Geniesse is equally forthright on any comparisons between Stark and the explorer, adventurer and nation-builder Bell.

“Gertrude Bell was very much an establishment figure,” she says. “Freya was a maverick, who – initially at any rate – had neither Bell’s connections nor money. Although she longed to be a member of the establishment, she could not resist going her own sometimes outrageous way, resulting in officialdom’s view that she was a loner, not one of them. Thesiger, I discovered in an interview with him, was vehemently dismissive of Freya’s random wanderings. But then Thesiger was not one inclined to admire the achievements of women.”

As for Stark’s character, much has been made of her apparent aversion to keeping the company of women. John Murray VII, Stark’s godson and a member of the illustrious John Murray firm, which published her travel books, described his godmother as someone who “couldn’t really take women”. Maitland, however, is one who vehemently disagrees with this assertion.

“This thing about women and men was complete nonsense,” says Maitland, who adds that while Thesiger exhibited some “waspish” qualities towards Stark’s achievements, he did think her “an outstanding writer” and somebody of “great merit”. “I recall a conversation at dinner once where she told my wife that she’d ‘much rather have the company of an intelligent woman to a dull man any day’. If you look at her correspondence, a lot of it was with women. She would write to my wife or the wife of her publisher – she had a lot of women friends.”

like Maitland, who believes that Stark and Thesiger were almost like “the two halves of the same apple” with their shared gift for writing, travelling and photography, Geniesse is emphatic about Stark’s enduring legacy.

“In the end, Freya will be remembered for her appreciation of a Middle East that was rapidly changing as it slowly emerged from a harsh colonial chapter,” she says. “She was a remarkable painter of landscape through words. She caught the flavour of places and people with delicacy and charm, as the talented observer and wordsmith that she was. She will be remembered as one of those extraordinary British women who ventured out to see a remote part of the world with fresh eyes and a joyful nature, and her books will stand forever as testament to a determined and courageous traveller.”

 

Three other famous female travellers to the Middle East

GERTRUDE BELL Born in north-east England in 1868, the Oxford graduate went on to became a mountaineer, an archaeologist, an explorer and a political heavyweight who literally helped draw the borders of Iraq. As a traveller and explorer she traversed the Arabian Peninsula, where she braved the Nejd Desert and hostile Arabian tribes and journeyed to the town of Hail in north-central Arabia. Bell died in Iraq in 1926.

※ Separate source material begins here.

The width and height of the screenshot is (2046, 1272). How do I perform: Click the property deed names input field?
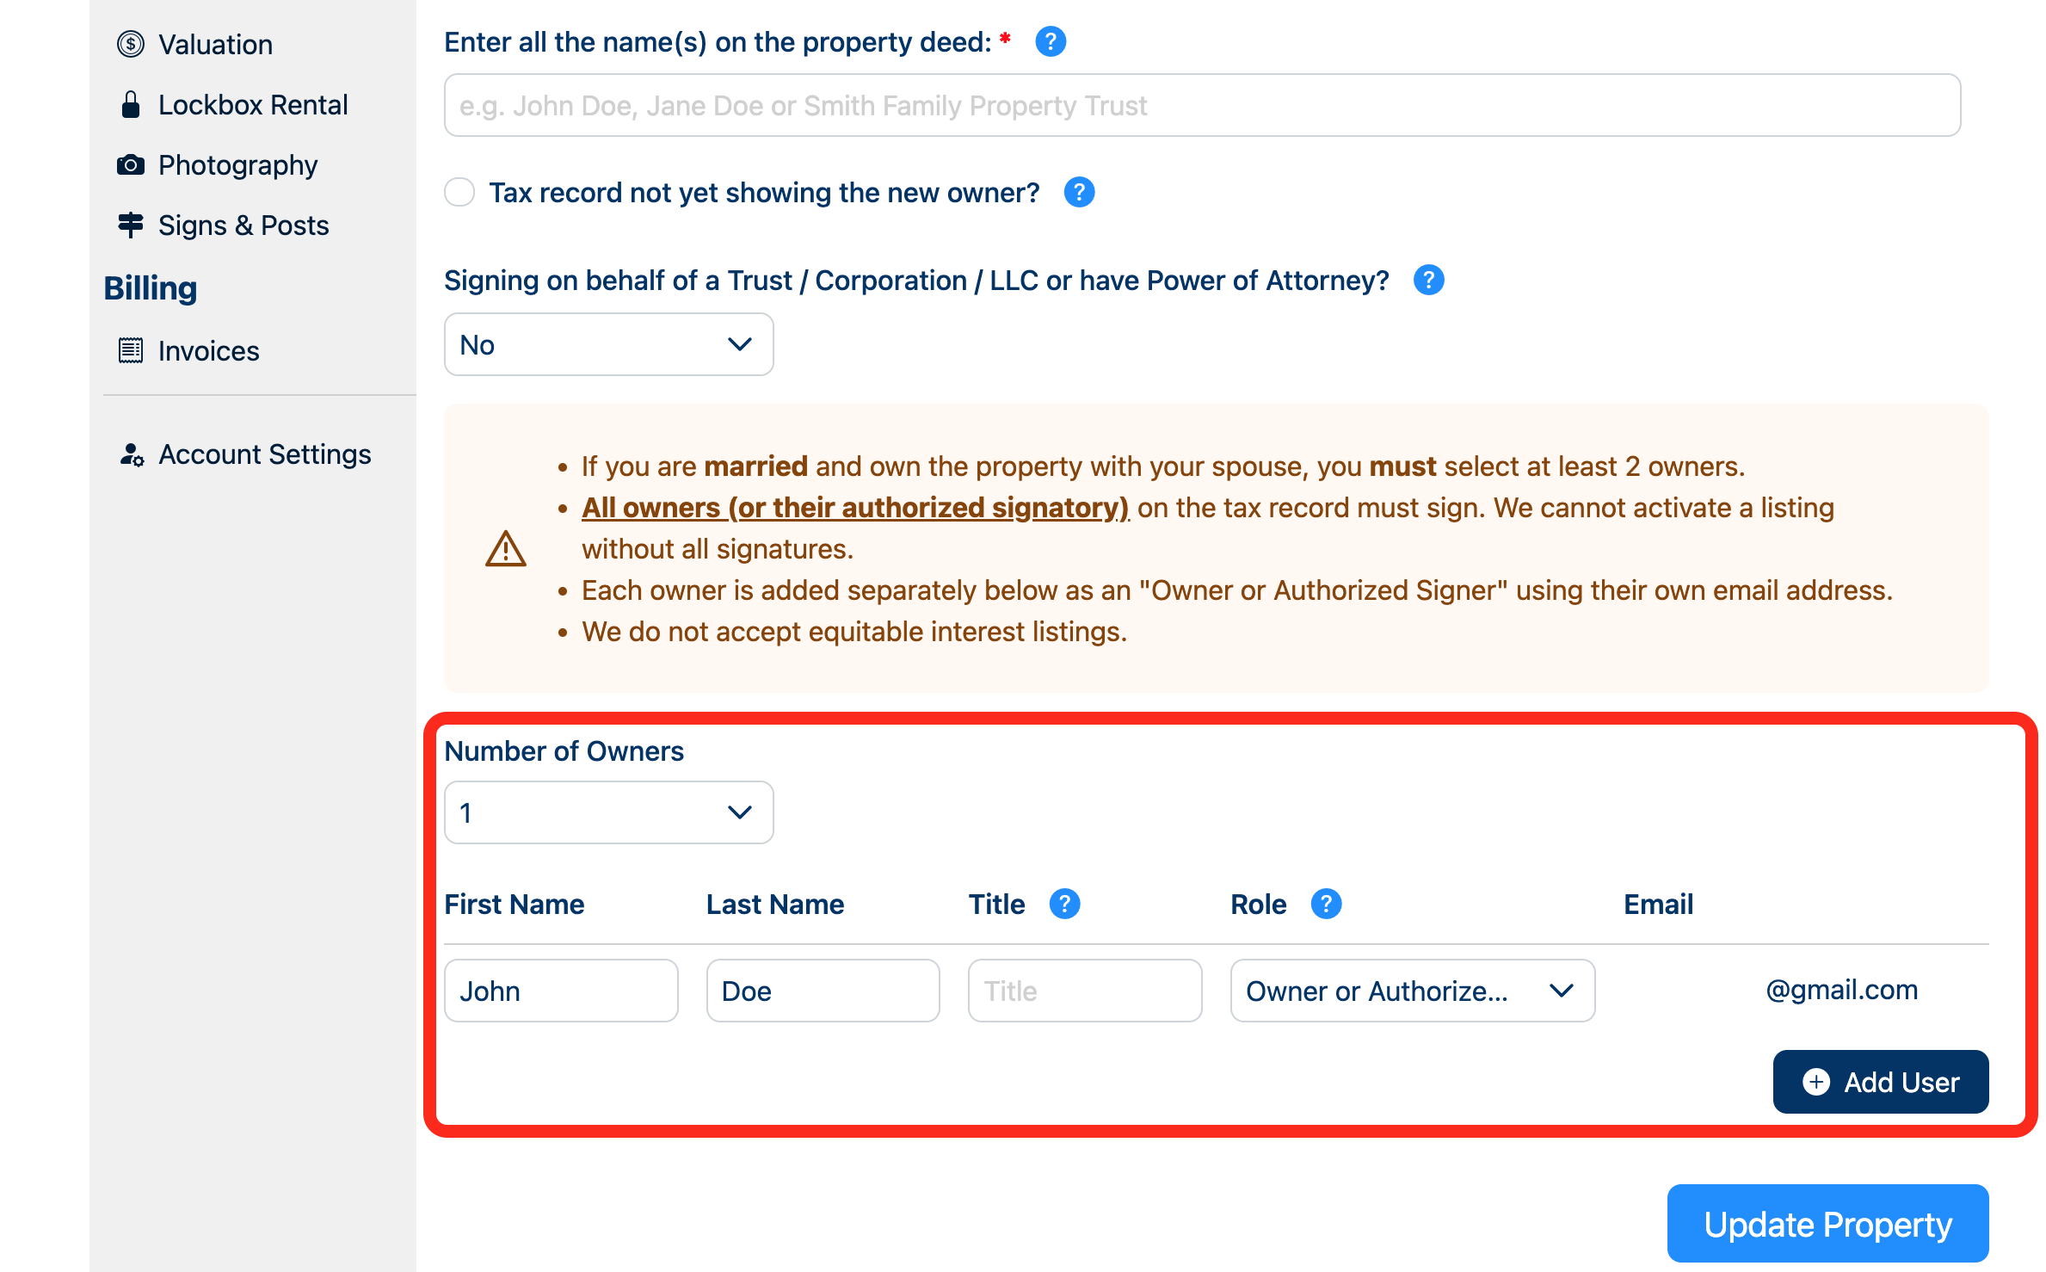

LADY ANNE BLUNT As the first European woman to cross the northern desert of Arabia, the Englishwoman Blunt was a bone fide trailblazer. Born in 1837, she was not only an able watercolourist but also a talented violinist and a fluent Arabic speaker. Blunt, who wrote the likes of Bedouin Tribes of the Euphrates, died in Egypt in 1917.

LADY EVELYN COBBOLD A Scottish aristocrat born in 1867 in Edinburgh, Cobbold converted to Islam in the late 1800s, having learnt about the faith during her childhood. She became the first British-born Muslim woman to undertake the Haj pilgrimage, doing so in 1933 at the age of 65, and wrote Pilgrimage to Mecca (1934, reprinted in 2008 by Arabian Publishing Ltd of London). She died in 1963 and is buried in Scotland.